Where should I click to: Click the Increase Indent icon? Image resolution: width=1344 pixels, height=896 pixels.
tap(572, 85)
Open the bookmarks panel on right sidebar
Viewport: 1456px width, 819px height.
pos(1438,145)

◇ ◇ ◇ ◇ ◇ ◇ ◇

> EXERCISE AIM
In full and word for word, write out the data above.

> ANSWER TO THIS EXERCISE
Where should I click to: Click the Increase Indent icon? Image resolution: width=1344 pixels, height=896 pixels.
tap(572, 85)
Open the bookmarks panel on right sidebar
Viewport: 1456px width, 819px height.
pos(1438,145)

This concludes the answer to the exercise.